>> Start

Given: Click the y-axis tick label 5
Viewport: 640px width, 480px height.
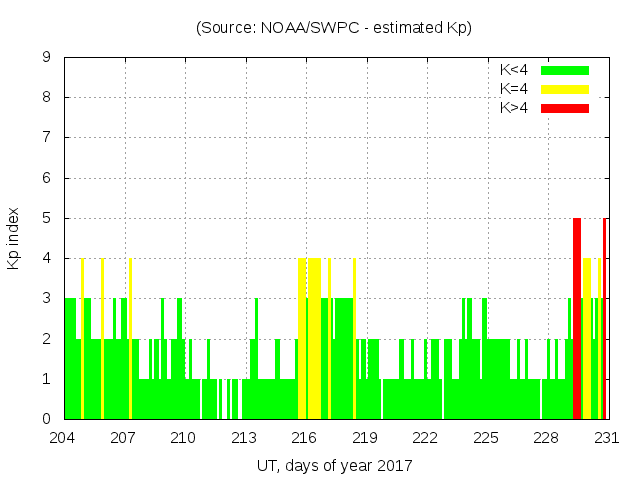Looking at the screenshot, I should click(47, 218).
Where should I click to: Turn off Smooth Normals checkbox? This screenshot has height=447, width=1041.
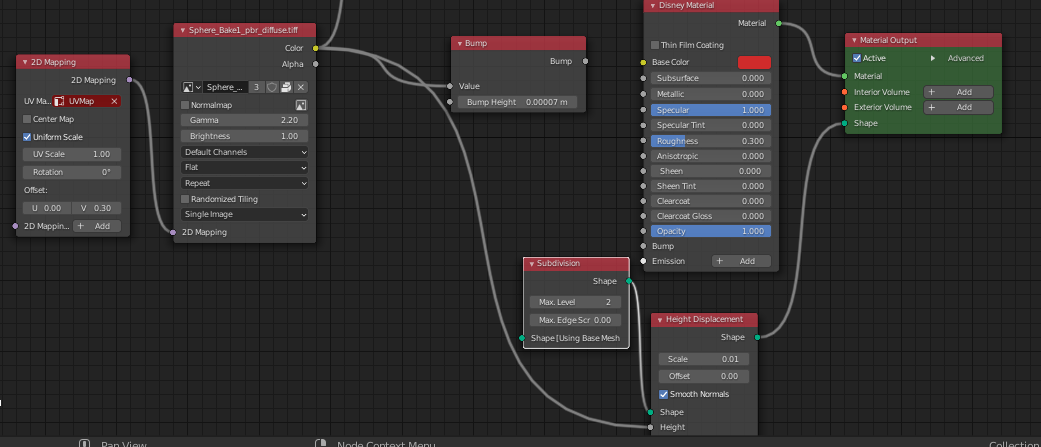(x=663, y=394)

>> End
>> Start

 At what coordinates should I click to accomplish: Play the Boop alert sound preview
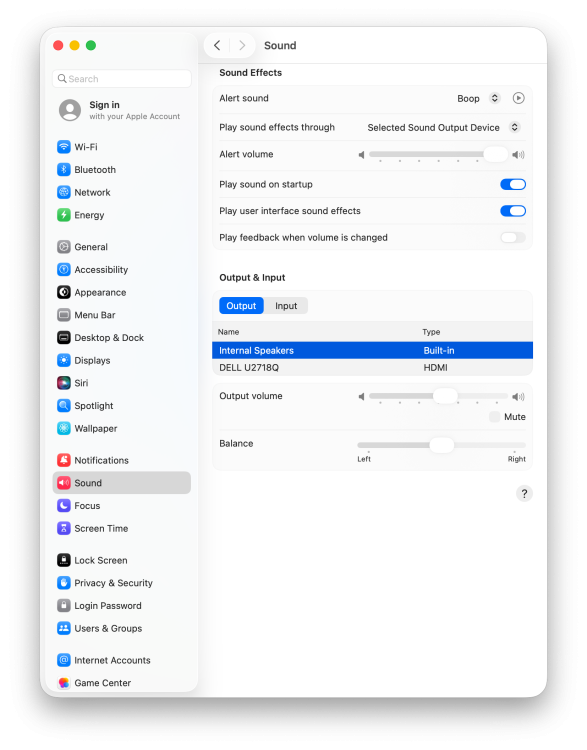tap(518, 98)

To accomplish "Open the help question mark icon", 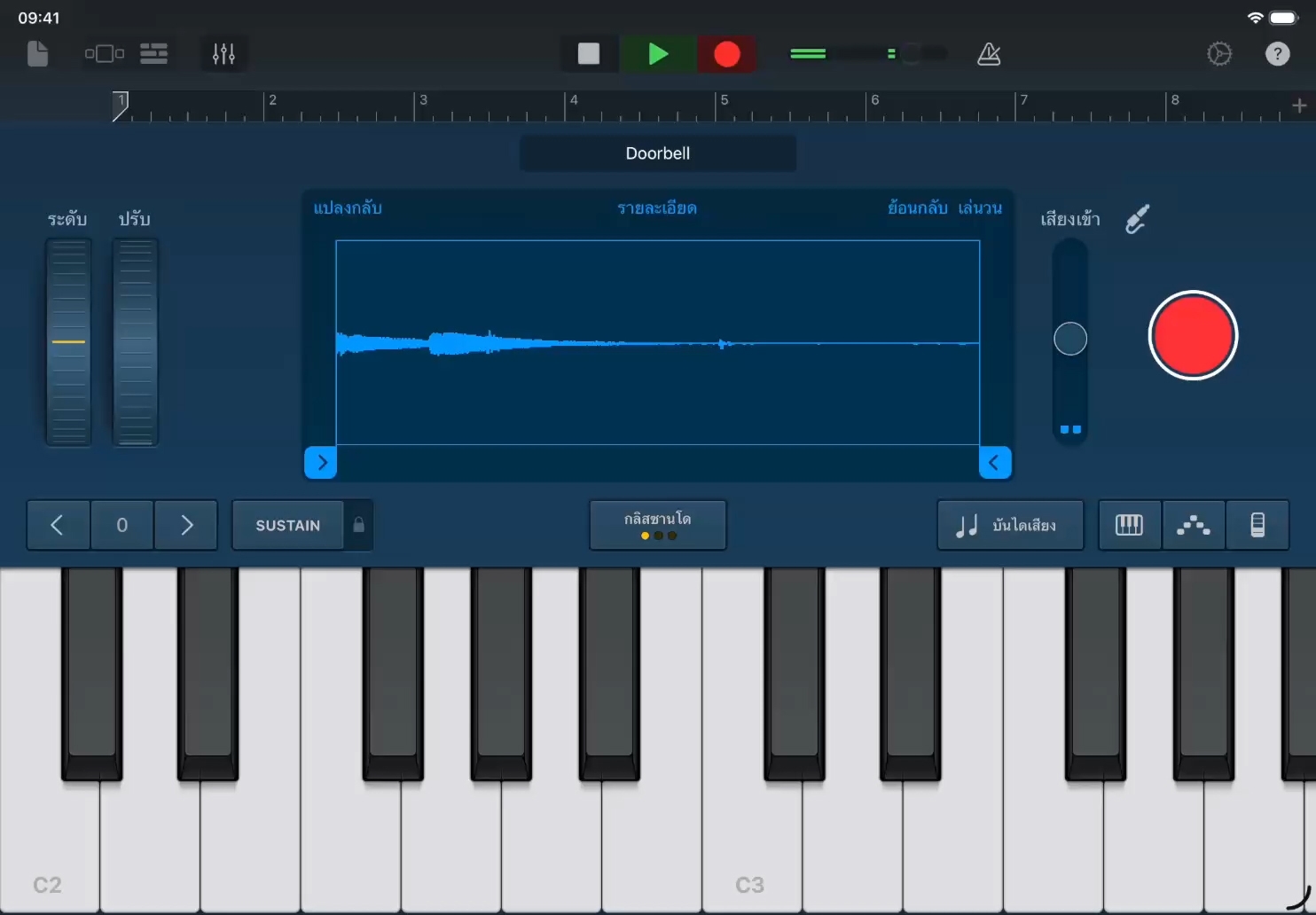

>> End
>> Start

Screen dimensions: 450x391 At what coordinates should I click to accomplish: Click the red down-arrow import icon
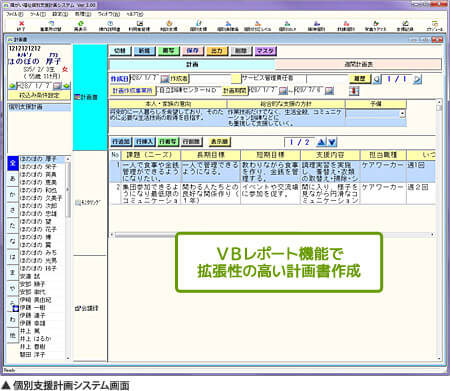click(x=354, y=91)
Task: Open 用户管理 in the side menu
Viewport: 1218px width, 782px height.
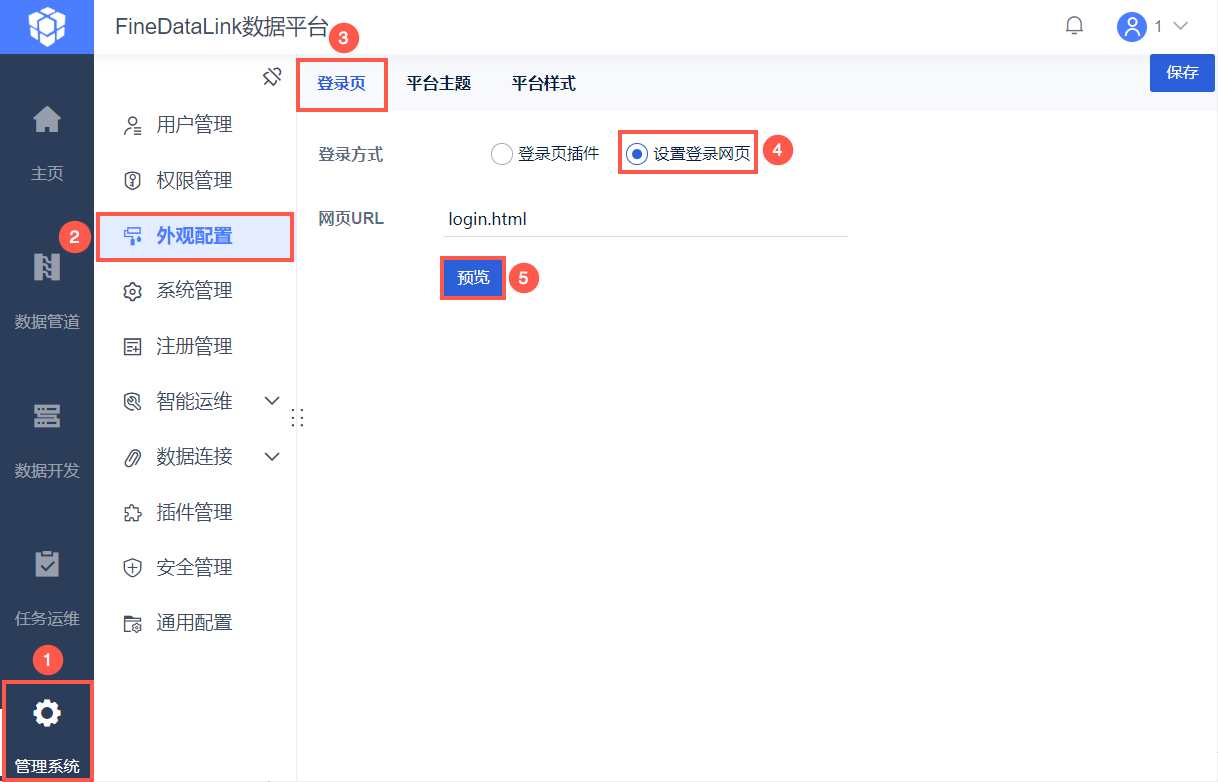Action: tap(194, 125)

>> End

**EXERCISE OBJECTIVE:** Rewrite the data starting at the line containing "Where should I" and ending at the line containing "(x=663, y=394)", changing "checkbox" to "toggle" and keeping everything else the same. Omit the pictures from your output.

**SOLUTION TO THE PROBLEM:**
Where should I click to: Turn off Smooth Normals toggle? This screenshot has height=447, width=1041.
(x=663, y=394)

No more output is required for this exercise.